It is 50 years since the June 18, 1971 address by US President Richard Nixon that publicised the US administration’s war on drugs. Nixon declared that drug abuse was “America’s public enemy number one”. Despite Nixon mentioning “rehabilitation, research, and education” in his speech, the war on drugs has been an offensive, with military interventions, soaring arrest rates, and aggressive sentencing. The USA has borne a huge cost, both financially and socially, with those most marginalised and vulnerable shouldering the largest burden. Five decades in, and despite multiple administration changes, no sign of victory can be seen. Drug use flourishes, with 13·0% (35·8 million) of Americans aged 12 years or older in 2019 reporting they had used an illicit drug in the preceding month, as revealed by the National Survey on Drug Use and Health. The same year saw 70 630 deaths due to drug overdose, with 49860 involving opioids (of which 14139 were due to prescription opioids).

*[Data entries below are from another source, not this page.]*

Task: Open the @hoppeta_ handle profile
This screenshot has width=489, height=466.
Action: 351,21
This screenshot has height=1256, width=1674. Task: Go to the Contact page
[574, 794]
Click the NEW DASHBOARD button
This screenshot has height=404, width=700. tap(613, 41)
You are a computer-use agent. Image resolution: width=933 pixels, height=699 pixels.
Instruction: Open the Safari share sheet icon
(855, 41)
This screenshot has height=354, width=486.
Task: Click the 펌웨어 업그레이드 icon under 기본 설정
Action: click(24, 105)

Although HIV was unknown at the time of Nixon’s speech, the fate of the war on drugs and the HIV epidemic are intertwined. 186500 of the 1·2 million people with HIV in the USA are believed to have acquired the virus through injection drug use. Despite the USA seeing an overall fall in HIV diagnoses over the past 5 years, infections due to injection drug use are on the rise. If the ambitious target of ending HIV in the USA by 2030 is to be reached the needs of injection drug users will be a key part of the strategy.

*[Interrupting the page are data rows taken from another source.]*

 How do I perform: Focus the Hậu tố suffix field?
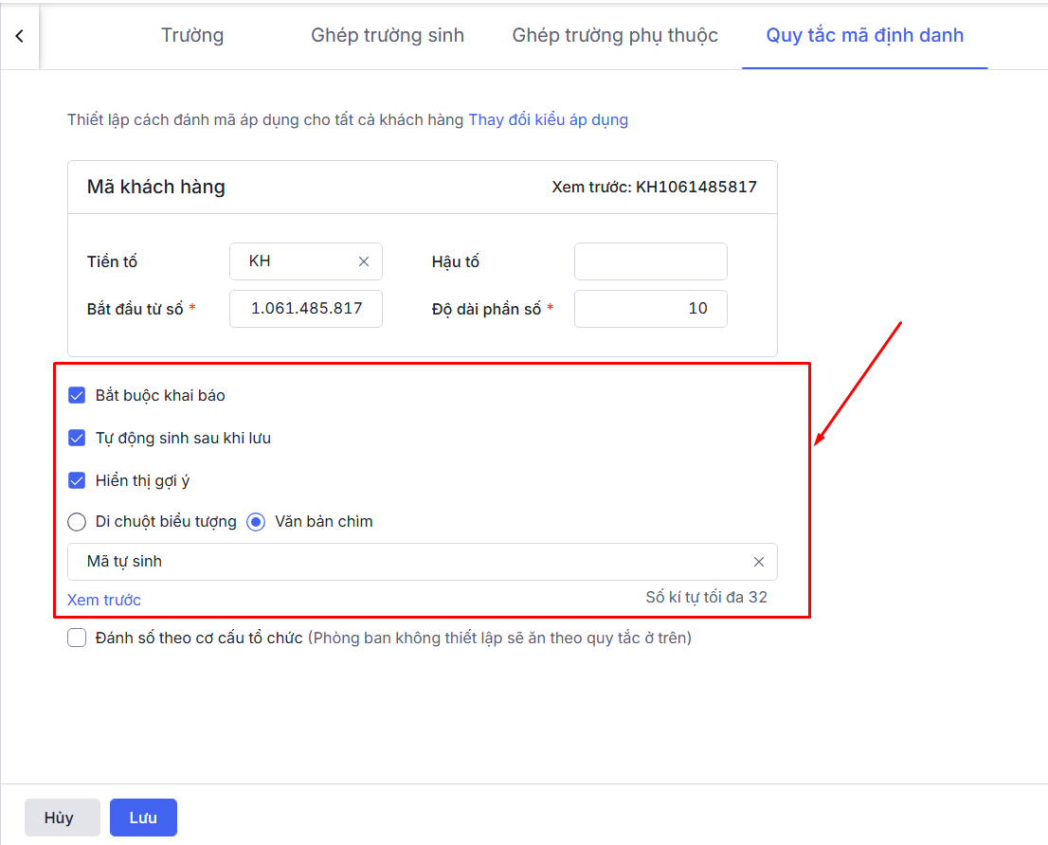click(650, 261)
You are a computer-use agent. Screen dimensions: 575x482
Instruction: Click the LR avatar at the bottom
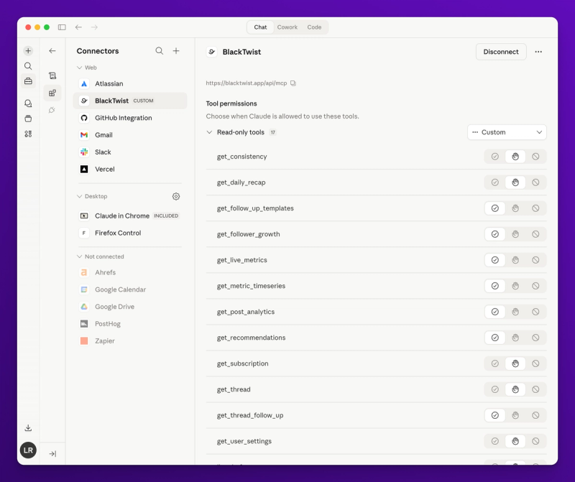pos(28,450)
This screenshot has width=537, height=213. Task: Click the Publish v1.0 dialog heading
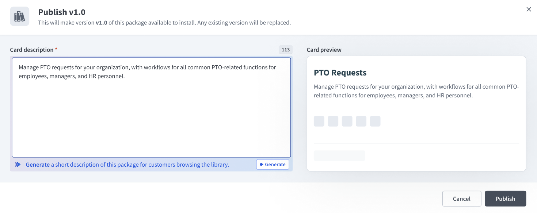click(x=62, y=12)
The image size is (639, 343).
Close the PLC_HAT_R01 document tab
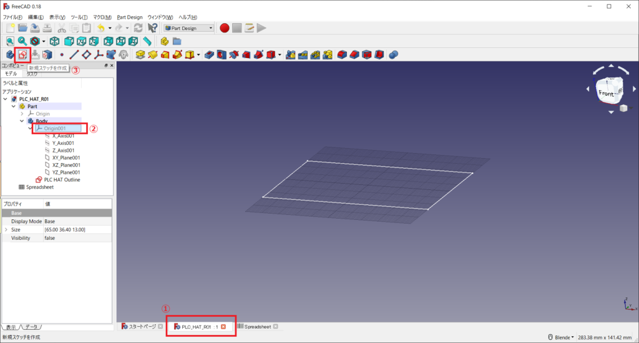223,327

The effects of the war on drugs are not confined to the USA, and injection drug users face stigma and criminal isation worldwide. Globally, around one in eight people who inject drugs are living with HIV, and injection drug users are 29 times more likely than nonusers to acquire HIV. In 2019, as shown in the new UNAIDS report Global Commitments, Local Action, 10% of new infections worldwide were in those who inject drugs. Many of these infections could have been prevented if the war on drugs had not contributed to an environment hostile (both politically and socially) to injection drug users. Some regions are hit harder than others: in eastern and central Asia 48% of new HIV infections are linked to injection drug use.